• Task statement:
Transcribe each entry so that it matches the original exactly.

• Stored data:
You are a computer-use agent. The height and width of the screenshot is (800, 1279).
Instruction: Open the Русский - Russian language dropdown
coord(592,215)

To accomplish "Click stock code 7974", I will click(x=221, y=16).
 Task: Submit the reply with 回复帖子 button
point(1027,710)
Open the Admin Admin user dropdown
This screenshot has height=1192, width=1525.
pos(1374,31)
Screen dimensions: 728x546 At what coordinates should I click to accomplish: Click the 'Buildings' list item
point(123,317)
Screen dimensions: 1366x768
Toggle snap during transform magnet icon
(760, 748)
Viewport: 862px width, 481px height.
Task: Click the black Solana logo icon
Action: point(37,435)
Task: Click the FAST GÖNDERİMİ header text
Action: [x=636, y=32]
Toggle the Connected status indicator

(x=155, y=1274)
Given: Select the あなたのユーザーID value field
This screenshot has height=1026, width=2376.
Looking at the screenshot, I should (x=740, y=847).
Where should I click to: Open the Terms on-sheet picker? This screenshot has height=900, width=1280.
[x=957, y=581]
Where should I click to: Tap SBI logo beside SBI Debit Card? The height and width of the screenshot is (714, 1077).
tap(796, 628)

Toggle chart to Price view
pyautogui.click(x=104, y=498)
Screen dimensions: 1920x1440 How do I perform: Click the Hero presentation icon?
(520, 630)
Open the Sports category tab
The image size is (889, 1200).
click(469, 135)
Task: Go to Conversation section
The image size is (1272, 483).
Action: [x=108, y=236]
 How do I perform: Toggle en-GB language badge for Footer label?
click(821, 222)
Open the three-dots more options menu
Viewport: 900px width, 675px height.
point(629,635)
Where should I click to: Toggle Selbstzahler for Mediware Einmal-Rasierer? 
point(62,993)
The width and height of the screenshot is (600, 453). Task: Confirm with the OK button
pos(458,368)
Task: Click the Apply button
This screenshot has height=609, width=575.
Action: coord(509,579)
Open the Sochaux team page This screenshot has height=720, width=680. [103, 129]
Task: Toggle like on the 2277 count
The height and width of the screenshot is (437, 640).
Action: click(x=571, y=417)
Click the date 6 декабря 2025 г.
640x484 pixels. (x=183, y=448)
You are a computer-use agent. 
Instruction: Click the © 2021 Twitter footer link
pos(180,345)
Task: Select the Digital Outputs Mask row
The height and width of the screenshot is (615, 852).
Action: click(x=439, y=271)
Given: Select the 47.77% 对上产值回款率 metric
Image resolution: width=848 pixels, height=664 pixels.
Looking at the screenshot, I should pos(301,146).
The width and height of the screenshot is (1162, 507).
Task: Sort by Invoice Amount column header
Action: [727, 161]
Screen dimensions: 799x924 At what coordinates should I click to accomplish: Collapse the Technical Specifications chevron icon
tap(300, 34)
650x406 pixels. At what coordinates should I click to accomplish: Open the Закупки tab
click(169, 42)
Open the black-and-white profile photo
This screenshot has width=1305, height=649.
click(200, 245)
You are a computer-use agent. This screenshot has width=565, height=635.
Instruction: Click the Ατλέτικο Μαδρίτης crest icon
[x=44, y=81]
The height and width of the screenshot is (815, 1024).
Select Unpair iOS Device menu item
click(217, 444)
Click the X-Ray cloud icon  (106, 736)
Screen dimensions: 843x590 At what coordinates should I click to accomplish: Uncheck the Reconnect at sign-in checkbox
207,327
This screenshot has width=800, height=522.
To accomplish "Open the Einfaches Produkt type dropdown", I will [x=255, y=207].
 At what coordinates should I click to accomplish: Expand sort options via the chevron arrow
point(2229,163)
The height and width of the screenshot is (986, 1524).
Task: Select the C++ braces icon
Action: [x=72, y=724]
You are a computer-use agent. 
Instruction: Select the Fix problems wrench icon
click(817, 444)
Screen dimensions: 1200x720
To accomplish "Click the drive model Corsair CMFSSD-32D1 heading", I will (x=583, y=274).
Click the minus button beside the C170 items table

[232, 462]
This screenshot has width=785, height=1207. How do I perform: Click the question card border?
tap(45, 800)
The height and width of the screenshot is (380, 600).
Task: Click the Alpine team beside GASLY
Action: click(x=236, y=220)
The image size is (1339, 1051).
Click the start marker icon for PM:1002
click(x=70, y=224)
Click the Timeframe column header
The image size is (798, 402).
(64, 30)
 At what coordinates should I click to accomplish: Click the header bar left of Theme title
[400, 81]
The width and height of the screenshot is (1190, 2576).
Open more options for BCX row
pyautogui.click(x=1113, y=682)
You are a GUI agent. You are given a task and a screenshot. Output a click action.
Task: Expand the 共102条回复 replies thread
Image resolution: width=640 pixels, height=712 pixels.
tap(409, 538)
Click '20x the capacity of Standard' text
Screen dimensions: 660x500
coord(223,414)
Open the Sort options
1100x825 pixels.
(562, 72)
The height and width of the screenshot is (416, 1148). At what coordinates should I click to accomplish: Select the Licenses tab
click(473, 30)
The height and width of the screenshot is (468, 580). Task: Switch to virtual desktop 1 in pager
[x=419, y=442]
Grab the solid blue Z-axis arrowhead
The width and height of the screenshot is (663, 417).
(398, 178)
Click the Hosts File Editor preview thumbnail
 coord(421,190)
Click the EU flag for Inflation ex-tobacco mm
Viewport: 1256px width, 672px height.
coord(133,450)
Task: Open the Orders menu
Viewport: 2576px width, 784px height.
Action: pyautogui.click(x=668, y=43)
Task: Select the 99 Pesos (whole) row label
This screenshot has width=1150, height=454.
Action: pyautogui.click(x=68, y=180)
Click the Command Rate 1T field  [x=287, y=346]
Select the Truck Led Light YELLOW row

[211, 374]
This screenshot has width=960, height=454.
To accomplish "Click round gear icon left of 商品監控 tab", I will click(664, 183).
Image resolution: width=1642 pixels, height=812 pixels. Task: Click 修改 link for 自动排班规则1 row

• Exercise response:
You are a computer-use agent. The height and width of the screenshot is (800, 1279).
Instruction: Open the Русский - Russian language dropdown
coord(592,215)

To accomplish "Click stock code 7974", I will click(x=221, y=16).
 Task: Submit the reply with 回复帖子 button
point(1027,710)
Open the Admin Admin user dropdown
This screenshot has height=1192, width=1525.
pos(1374,31)
Screen dimensions: 728x546 At what coordinates should I click to accomplish: Click the 'Buildings' list item
point(123,317)
Screen dimensions: 1366x768
Toggle snap during transform magnet icon
(760, 748)
Viewport: 862px width, 481px height.
Task: Click the black Solana logo icon
Action: point(37,435)
Task: Click the FAST GÖNDERİMİ header text
Action: [x=636, y=32]
Toggle the Connected status indicator

(x=155, y=1274)
Given: Select the あなたのユーザーID value field
This screenshot has height=1026, width=2376.
Looking at the screenshot, I should (x=740, y=847).
Where should I click to: Open the Terms on-sheet picker? This screenshot has height=900, width=1280.
[x=957, y=581]
Where should I click to: Tap SBI logo beside SBI Debit Card? The height and width of the screenshot is (714, 1077).
tap(796, 628)

Toggle chart to Price view
pyautogui.click(x=104, y=498)
Screen dimensions: 1920x1440 How do I perform: Click the Hero presentation icon?
(520, 630)
Open the Sports category tab
The image size is (889, 1200).
click(469, 135)
Task: Go to Conversation section
The image size is (1272, 483).
Action: [x=108, y=236]
 How do I perform: Toggle en-GB language badge for Footer label?
click(821, 222)
Open the three-dots more options menu
Viewport: 900px width, 675px height.
point(629,635)
Where should I click to: Toggle Selbstzahler for Mediware Einmal-Rasierer? 
point(62,993)
The width and height of the screenshot is (600, 453). Task: Confirm with the OK button
pos(458,368)
Task: Click the Apply button
This screenshot has height=609, width=575.
Action: coord(509,579)
Open the Sochaux team page This screenshot has height=720, width=680. [103, 129]
Task: Toggle like on the 2277 count
The height and width of the screenshot is (437, 640).
Action: click(x=571, y=417)
Click the date 6 декабря 2025 г.
640x484 pixels. (x=183, y=448)
You are a computer-use agent. 
Instruction: Click the © 2021 Twitter footer link
pos(180,345)
Task: Select the Digital Outputs Mask row
The height and width of the screenshot is (615, 852).
Action: click(x=439, y=271)
Given: Select the 47.77% 对上产值回款率 metric
Image resolution: width=848 pixels, height=664 pixels.
Looking at the screenshot, I should pos(301,146).
The width and height of the screenshot is (1162, 507).
Task: Sort by Invoice Amount column header
Action: [727, 161]
Screen dimensions: 799x924 At what coordinates should I click to accomplish: Collapse the Technical Specifications chevron icon
tap(300, 34)
650x406 pixels. At what coordinates should I click to accomplish: Open the Закупки tab
click(169, 42)
Open the black-and-white profile photo
This screenshot has width=1305, height=649.
click(200, 245)
You are a computer-use agent. This screenshot has width=565, height=635.
Instruction: Click the Ατλέτικο Μαδρίτης crest icon
[x=44, y=81]
The height and width of the screenshot is (815, 1024).
Select Unpair iOS Device menu item
click(217, 444)
Click the X-Ray cloud icon  (106, 736)
Screen dimensions: 843x590 At what coordinates should I click to accomplish: Uncheck the Reconnect at sign-in checkbox
207,327
This screenshot has width=800, height=522.
To accomplish "Open the Einfaches Produkt type dropdown", I will [x=255, y=207].
 At what coordinates should I click to accomplish: Expand sort options via the chevron arrow
point(2229,163)
The height and width of the screenshot is (986, 1524).
Task: Select the C++ braces icon
Action: [x=72, y=724]
You are a computer-use agent. 
Instruction: Select the Fix problems wrench icon
click(817, 444)
Screen dimensions: 1200x720
To accomplish "Click the drive model Corsair CMFSSD-32D1 heading", I will (x=583, y=274).
Click the minus button beside the C170 items table

[232, 462]
This screenshot has width=785, height=1207. How do I perform: Click the question card border?
tap(45, 800)
The height and width of the screenshot is (380, 600).
Task: Click the Alpine team beside GASLY
Action: click(x=236, y=220)
The image size is (1339, 1051).
Click the start marker icon for PM:1002
click(x=70, y=224)
Click the Timeframe column header
The image size is (798, 402).
(64, 30)
 At what coordinates should I click to accomplish: Click the header bar left of Theme title
[400, 81]
The width and height of the screenshot is (1190, 2576).
Open more options for BCX row
pyautogui.click(x=1113, y=682)
You are a GUI agent. You are given a task and a screenshot. Output a click action.
Task: Expand the 共102条回复 replies thread
Image resolution: width=640 pixels, height=712 pixels.
tap(409, 538)
Click '20x the capacity of Standard' text
Screen dimensions: 660x500
coord(223,414)
Open the Sort options
1100x825 pixels.
(562, 72)
The height and width of the screenshot is (416, 1148). At what coordinates should I click to accomplish: Select the Licenses tab
click(473, 30)
The height and width of the screenshot is (468, 580). Task: Switch to virtual desktop 1 in pager
[x=419, y=442]
Grab the solid blue Z-axis arrowhead
The width and height of the screenshot is (663, 417).
(398, 178)
Click the Hosts File Editor preview thumbnail
 coord(421,190)
Click the EU flag for Inflation ex-tobacco mm
Viewport: 1256px width, 672px height.
coord(133,450)
Task: Open the Orders menu
Viewport: 2576px width, 784px height.
Action: pyautogui.click(x=668, y=43)
Task: Select the 99 Pesos (whole) row label
This screenshot has width=1150, height=454.
Action: pyautogui.click(x=68, y=180)
Click the Command Rate 1T field  [x=287, y=346]
Select the Truck Led Light YELLOW row

[211, 374]
This screenshot has width=960, height=454.
To accomplish "Click round gear icon left of 商品監控 tab", I will click(664, 183).
Image resolution: width=1642 pixels, height=812 pixels. Task: Click 修改 link for 自动排班规则1 row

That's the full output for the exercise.